### [What you have to do]
Retype the lines below exactly, but only those from the line that has "Given: Sign in with the Google icon" through the line that has "The image size is (154, 108).". Omit every picture.

Dataset entries:
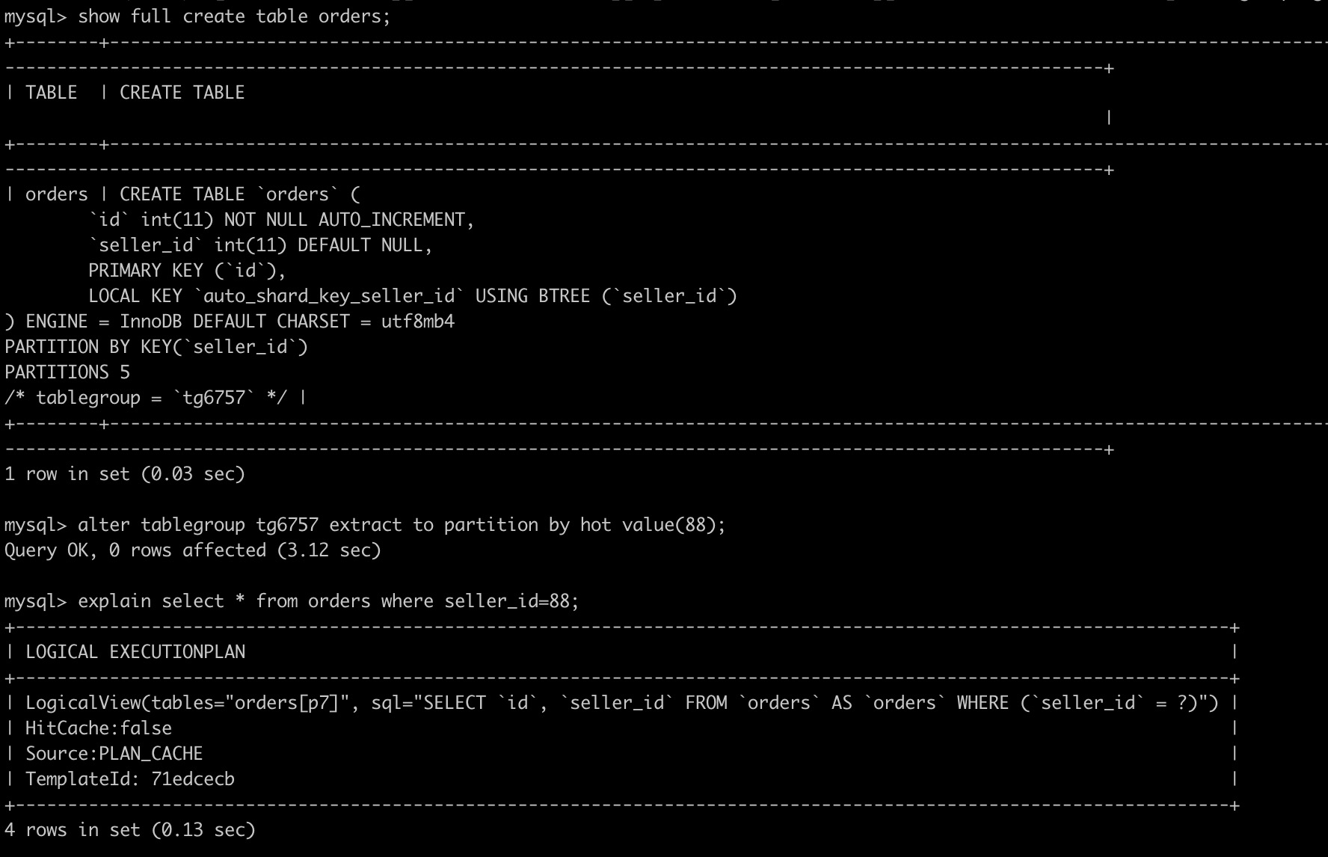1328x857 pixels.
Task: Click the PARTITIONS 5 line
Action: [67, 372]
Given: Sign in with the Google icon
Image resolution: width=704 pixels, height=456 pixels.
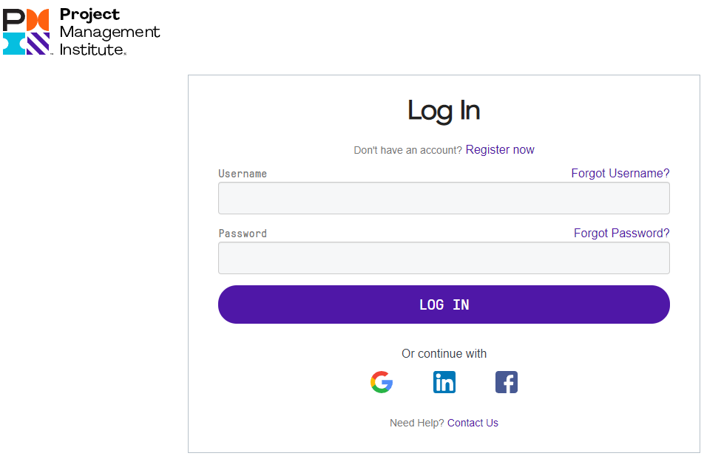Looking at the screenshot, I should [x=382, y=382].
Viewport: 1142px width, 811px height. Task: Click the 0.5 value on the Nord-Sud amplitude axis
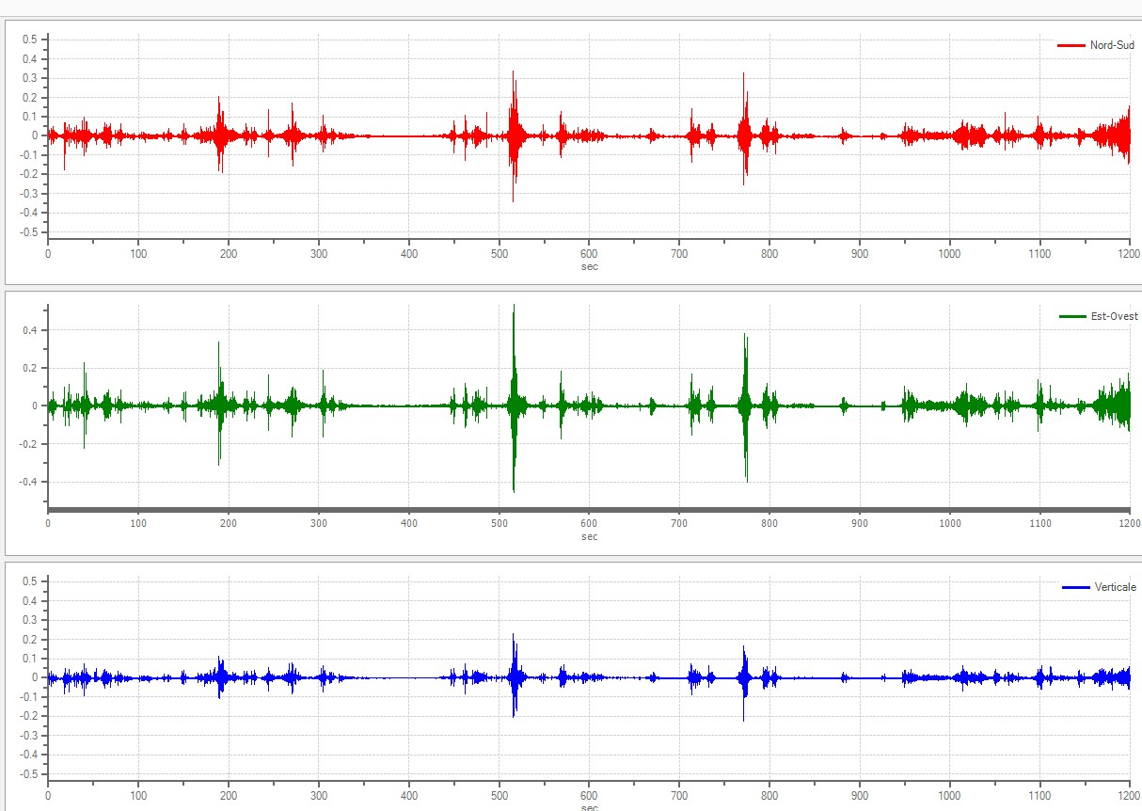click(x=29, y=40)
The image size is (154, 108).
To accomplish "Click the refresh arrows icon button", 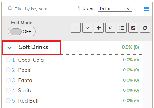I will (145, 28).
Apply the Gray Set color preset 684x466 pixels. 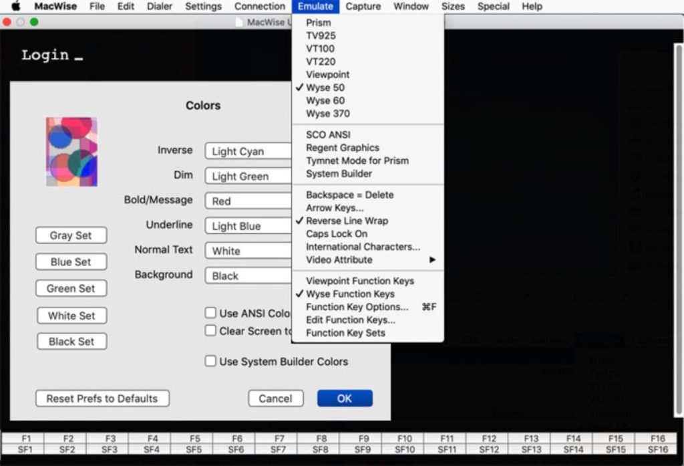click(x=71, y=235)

### [Task output]
Given: Sign in with the Google icon
Image resolution: width=704 pixels, height=456 pixels.
Looking at the screenshot, I should [x=382, y=382].
Viewport: 1142px width, 811px height. Task: Click the 0.5 value on the Nord-Sud amplitude axis
click(x=29, y=40)
The image size is (154, 108).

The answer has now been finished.